— EXERCISE —
Copy each line below that includes "HALOVÝ".

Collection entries
=======

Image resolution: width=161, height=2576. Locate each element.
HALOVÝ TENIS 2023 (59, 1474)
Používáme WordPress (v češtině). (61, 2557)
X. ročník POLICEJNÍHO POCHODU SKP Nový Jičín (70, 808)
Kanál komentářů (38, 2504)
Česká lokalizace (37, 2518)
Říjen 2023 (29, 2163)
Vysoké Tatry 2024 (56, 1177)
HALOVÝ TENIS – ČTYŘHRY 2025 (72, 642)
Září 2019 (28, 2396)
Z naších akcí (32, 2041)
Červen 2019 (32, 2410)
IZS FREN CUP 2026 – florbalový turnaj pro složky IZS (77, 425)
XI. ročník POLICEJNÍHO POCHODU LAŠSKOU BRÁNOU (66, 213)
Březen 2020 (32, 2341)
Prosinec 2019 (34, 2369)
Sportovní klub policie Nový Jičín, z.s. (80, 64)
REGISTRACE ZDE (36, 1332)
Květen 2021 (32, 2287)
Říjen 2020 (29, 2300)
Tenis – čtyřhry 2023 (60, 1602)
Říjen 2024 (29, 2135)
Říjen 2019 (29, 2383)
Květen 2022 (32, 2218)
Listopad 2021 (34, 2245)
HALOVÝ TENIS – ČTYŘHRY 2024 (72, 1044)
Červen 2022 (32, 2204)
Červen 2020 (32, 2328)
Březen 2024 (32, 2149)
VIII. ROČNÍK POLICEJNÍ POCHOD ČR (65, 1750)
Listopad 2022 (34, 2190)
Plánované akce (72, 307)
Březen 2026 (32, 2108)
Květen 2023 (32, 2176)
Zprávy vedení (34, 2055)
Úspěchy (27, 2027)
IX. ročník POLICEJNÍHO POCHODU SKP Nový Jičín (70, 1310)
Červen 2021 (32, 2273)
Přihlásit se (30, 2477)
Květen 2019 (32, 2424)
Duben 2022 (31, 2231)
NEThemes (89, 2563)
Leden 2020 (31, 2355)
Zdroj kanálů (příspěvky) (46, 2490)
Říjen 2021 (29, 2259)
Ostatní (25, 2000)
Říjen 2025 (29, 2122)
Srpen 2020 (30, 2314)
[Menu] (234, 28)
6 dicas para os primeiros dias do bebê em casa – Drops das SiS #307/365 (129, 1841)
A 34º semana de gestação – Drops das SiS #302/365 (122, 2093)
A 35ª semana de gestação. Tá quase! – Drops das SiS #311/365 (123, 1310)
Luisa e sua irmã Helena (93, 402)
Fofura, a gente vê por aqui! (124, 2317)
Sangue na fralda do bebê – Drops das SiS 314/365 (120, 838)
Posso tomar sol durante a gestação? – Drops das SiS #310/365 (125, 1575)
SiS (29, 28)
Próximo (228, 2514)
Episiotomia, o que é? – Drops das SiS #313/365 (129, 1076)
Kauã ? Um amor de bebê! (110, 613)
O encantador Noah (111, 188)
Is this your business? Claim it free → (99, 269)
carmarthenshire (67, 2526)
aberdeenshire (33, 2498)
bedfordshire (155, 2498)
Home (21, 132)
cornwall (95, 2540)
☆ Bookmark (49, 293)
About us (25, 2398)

=======

— FINISHED TASK —
HALOVÝ TENIS 2023 (59, 1474)
HALOVÝ TENIS – ČTYŘHRY 2025 (72, 642)
HALOVÝ TENIS – ČTYŘHRY 2024 (72, 1044)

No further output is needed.